Der sendende Router ersetzt den ursprünglichen Next Hop durch seine eigene Adresse.
Beispiel:
Vorher:
Next Hop:
198.51.100.1
Nachher:
Next Hop:
10.0.0.1
Dadurch können interne Router die Route problemlos nutzen.
Route Advertisement in eBGP
Nun betrachten wir die externe Weitergabe.
Standardverhalten
eBGP-Routen dürfen weitergegeben werden.
Beispiel:
AS65000
|
eBGP
|
AS65100
Empfangene Routen werden an andere eBGP-Nachbarn weiterverteilt.
Warum funktioniert das?
Der AS Path wächst bei jedem Übergang.
Dadurch erkennt BGP mögliche Schleifen.
Route Advertisement und Schleifenvermeidung
Beispiel:
65000 65100 65200
Wenn ein Router seine eigene AS-Nummer entdeckt:
65000
wird die Route verworfen.
Prüfungsrelevanz
AS Path ist das wichtigste Werkzeug zur Schleifenvermeidung zwischen Autonomous Systems.
Wichtige Junos-Kommandos
BGP-Status:
show bgp summary
Nachbarn:
show bgp neighbor
Empfangene Routen:
show route receive-protocol bgp
Beworbene Routen:
show route advertising-protocol bgp
Detailinformationen:
show route protocol bgp extensive
Typische JNCIS-ENT Prüfungsfallen
Falle 1
Annehmen, dass iBGP-Routen automatisch weitergegeben werden.
Tun sie nicht.
Falle 2
Route Reflector und Router-ID verwechseln.
Falle 3
Next Hop ignorieren.
Viele BGP-Probleme entstehen durch unerreichbare Next Hops.
Falle 4
Glauben, dass Route Reflectors Routing-Schleifen erzeugen.
Sie verwenden zusätzliche Attribute wie Cluster-ID und Originator-ID zur Schleifenvermeidung.
Für die JNCIS-ENT reicht meist das Grundverständnis.
Falle 5
Full Mesh als optionale Empfehlung betrachten.

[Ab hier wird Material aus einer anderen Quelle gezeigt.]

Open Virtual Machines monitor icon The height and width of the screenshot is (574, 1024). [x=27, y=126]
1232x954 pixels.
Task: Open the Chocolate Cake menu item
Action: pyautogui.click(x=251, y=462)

Ohne Route Reflectors oder Confederations ist Full Mesh die Standardanforderung für iBGP.
Praxisbezug
Fast jedes größere Enterprise-Netzwerk mit BGP verwendet Route Reflectors.
Ein vollständiges iBGP-Full-Mesh wäre in modernen Umgebungen kaum wartbar.
Auch das Next-Hop-Verhalten gehört zu den häufigsten Ursachen für BGP-Troubleshooting-Fälle.
In vielen realen Störungen existiert die Route tatsächlich bereits in BGP – sie kann lediglich nicht genutzt werden, weil der Next Hop unerreichbar ist.
Genau deshalb wird dieses Thema in der JNCIS-ENT regelmäßig abgefragt.
Fazit
Die Verteilung von BGP-Routen innerhalb eines Autonomous Systems unterscheidet sich grundlegend von klassischen IGPs.
Die wichtigste Regel lautet:
iBGP-gelernte Routen werden nicht automatisch an andere iBGP-Nachbarn weitergegeben.
Dadurch entsteht die Full-Mesh-Anforderung, die in größeren Netzwerken durch Route Reflectors gelöst wird.
Für die JNCIS-ENT solltest du insbesondere verstehen:
- den Unterschied zwischen eBGP- und iBGP-Advertisements,
- die Full-Mesh-Anforderung,
- die Rolle von Route Reflectors,
- das Konzept der Route Reflector Clients,
- sowie die Bedeutung der Next-Hop-Reachability.
Diese Themen bilden die Grundlage für viele BGP-Design- und Troubleshooting-Fragen.